Data extracts START

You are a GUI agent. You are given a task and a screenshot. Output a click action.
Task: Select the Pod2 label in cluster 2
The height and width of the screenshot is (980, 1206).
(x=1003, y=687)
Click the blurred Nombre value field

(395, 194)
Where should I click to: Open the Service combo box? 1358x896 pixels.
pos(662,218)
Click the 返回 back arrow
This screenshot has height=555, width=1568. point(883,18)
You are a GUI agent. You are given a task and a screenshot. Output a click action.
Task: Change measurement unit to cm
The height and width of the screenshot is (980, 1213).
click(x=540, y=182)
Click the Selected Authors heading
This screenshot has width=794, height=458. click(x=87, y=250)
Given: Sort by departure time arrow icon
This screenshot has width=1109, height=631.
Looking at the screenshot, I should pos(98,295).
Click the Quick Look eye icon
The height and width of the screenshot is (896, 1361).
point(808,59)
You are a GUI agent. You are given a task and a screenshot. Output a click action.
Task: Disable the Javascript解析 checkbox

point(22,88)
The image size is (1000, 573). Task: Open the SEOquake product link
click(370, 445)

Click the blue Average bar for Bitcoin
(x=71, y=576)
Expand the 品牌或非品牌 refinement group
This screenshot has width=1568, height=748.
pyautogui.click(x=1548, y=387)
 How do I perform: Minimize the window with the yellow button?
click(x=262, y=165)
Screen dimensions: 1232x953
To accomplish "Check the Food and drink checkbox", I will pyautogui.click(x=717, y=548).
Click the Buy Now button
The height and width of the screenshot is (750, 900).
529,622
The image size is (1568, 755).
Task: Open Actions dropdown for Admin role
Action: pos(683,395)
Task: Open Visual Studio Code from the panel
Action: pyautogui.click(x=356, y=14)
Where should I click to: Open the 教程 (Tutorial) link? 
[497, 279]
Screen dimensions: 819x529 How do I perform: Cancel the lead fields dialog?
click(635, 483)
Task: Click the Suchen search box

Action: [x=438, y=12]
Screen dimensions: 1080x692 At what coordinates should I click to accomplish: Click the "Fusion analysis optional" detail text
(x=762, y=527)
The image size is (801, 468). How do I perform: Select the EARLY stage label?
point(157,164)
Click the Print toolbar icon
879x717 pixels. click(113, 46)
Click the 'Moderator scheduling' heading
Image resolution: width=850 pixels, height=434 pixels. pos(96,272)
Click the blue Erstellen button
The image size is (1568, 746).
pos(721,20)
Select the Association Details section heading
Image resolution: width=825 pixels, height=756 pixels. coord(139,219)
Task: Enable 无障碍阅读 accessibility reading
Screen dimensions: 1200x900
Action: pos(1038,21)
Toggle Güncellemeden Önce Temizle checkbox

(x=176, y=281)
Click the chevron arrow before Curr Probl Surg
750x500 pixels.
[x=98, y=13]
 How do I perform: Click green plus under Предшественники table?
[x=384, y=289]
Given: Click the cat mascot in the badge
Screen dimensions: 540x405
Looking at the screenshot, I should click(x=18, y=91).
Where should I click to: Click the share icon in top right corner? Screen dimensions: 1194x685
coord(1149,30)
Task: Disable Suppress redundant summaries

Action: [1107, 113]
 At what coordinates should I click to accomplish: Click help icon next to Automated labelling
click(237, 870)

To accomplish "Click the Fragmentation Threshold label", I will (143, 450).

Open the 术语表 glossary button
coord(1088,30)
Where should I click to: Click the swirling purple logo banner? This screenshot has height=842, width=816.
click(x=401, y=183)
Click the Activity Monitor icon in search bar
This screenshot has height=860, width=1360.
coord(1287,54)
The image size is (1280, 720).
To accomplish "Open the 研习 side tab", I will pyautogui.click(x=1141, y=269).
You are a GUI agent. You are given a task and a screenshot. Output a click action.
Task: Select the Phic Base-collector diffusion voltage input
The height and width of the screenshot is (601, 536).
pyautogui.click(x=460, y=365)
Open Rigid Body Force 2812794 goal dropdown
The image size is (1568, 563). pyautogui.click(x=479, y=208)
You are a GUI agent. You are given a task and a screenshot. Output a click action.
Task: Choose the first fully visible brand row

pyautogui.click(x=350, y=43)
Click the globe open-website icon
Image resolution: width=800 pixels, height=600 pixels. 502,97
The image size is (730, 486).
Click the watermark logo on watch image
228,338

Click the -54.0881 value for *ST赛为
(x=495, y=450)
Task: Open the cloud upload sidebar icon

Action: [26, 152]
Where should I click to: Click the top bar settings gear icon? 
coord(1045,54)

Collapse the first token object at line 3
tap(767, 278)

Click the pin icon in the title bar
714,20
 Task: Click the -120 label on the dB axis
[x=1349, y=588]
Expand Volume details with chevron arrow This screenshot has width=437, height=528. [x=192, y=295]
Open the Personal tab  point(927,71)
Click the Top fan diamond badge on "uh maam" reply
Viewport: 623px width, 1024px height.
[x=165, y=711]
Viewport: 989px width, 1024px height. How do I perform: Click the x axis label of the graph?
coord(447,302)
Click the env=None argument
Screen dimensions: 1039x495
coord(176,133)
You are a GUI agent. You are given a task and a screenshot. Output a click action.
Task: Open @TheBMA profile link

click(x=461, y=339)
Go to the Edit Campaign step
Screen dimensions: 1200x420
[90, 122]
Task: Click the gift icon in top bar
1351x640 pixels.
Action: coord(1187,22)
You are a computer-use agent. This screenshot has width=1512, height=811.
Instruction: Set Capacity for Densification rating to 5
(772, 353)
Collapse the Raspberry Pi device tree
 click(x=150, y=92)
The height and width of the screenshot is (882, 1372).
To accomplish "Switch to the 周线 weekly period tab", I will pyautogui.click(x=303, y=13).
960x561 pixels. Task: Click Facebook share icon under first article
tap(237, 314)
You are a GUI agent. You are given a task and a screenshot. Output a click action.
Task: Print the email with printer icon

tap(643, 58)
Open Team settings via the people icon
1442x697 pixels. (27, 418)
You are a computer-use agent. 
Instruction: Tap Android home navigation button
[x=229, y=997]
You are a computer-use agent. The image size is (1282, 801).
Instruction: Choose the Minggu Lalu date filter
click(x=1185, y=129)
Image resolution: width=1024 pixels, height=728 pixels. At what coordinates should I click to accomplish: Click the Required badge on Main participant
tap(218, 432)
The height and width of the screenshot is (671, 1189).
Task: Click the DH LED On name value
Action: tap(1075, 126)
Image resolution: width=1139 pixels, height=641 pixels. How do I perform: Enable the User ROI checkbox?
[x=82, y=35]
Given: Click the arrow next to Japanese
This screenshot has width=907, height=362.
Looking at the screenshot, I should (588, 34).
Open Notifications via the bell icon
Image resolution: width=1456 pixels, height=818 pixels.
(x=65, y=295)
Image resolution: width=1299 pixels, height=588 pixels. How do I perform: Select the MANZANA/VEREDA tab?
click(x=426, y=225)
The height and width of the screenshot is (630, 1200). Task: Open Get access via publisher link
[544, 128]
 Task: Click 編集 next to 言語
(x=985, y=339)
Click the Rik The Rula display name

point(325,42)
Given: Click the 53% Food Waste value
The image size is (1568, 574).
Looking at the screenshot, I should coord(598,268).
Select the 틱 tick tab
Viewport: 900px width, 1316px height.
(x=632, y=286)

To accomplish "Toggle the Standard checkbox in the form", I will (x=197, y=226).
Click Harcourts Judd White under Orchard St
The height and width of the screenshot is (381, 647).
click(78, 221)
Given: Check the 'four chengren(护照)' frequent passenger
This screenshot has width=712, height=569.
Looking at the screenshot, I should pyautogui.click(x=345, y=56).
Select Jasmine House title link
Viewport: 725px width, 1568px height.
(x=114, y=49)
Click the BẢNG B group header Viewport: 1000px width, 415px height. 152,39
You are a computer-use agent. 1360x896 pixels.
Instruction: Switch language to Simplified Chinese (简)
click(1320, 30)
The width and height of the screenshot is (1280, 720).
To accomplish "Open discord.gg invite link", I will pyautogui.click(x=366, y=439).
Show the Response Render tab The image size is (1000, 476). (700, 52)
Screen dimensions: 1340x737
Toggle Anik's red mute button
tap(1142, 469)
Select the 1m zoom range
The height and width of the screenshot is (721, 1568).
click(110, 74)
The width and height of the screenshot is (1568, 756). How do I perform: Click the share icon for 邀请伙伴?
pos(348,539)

Data extracts END

Reproduce word for word the material above, starting with the line that has "Image resolution: width=1139" and stopping after the line that has "Open Notifications via the bell icon".

Result of the task =
Image resolution: width=1139 pixels, height=641 pixels. How do I perform: Enable the User ROI checkbox?
[x=82, y=35]
Given: Click the arrow next to Japanese
This screenshot has width=907, height=362.
Looking at the screenshot, I should (588, 34).
Open Notifications via the bell icon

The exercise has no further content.